Ah, this was just a result of Clean trash-talking SN over on SA...again. I and a few others assured him that SN was just as good a forum as SA - just different. It piqued some interest.


----------



## snaggletooth (Dec 24, 2013)

smackdaddy said:


> Ah, this was just a result of Clean trash-talking SN over on SA...again. I and a few others assured him that SN was just as good a forum as SA - just different. It piqued some interest.
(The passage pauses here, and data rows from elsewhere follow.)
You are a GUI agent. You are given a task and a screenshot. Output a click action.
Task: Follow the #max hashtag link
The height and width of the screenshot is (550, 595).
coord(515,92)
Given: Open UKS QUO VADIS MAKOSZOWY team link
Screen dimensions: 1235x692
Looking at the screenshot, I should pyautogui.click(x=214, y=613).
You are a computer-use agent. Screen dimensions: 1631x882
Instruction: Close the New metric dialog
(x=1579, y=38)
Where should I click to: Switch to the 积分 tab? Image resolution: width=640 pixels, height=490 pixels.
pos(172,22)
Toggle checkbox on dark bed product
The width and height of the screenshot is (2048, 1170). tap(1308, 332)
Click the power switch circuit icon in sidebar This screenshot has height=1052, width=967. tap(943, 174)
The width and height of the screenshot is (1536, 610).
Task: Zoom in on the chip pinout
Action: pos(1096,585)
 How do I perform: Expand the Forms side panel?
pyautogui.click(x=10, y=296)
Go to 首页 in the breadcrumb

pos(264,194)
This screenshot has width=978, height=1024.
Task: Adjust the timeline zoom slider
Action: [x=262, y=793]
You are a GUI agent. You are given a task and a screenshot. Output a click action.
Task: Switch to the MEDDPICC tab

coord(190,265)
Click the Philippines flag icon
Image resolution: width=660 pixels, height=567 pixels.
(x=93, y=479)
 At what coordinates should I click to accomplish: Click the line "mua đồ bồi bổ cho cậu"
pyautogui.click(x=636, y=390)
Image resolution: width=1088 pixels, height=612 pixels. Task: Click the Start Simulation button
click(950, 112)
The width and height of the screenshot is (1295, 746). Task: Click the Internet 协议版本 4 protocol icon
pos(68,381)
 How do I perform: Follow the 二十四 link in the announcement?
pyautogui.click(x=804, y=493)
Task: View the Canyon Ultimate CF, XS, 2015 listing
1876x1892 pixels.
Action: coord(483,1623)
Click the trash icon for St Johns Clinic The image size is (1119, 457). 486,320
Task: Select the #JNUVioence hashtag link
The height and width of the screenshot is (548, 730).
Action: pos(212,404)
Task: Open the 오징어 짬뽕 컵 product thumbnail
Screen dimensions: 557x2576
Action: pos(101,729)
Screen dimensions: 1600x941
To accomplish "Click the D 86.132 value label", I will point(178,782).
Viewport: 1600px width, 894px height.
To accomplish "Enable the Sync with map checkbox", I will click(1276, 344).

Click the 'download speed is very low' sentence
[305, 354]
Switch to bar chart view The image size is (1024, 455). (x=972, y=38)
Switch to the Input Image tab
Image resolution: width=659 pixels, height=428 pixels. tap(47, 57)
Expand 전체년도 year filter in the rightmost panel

Siure juste curriusse abote whats oute heare.


----------



## snaggletooth (Dec 24, 2013)

Fstbttms said:


> Aaaaaaaand- he's on my ignore list...


why ist that? I dointe remeber anney troubelle with you.


----------



## smackdaddy (Aug 13, 2008)

snaggletooth said:


> Siure juste curriusse abote whats oute heare.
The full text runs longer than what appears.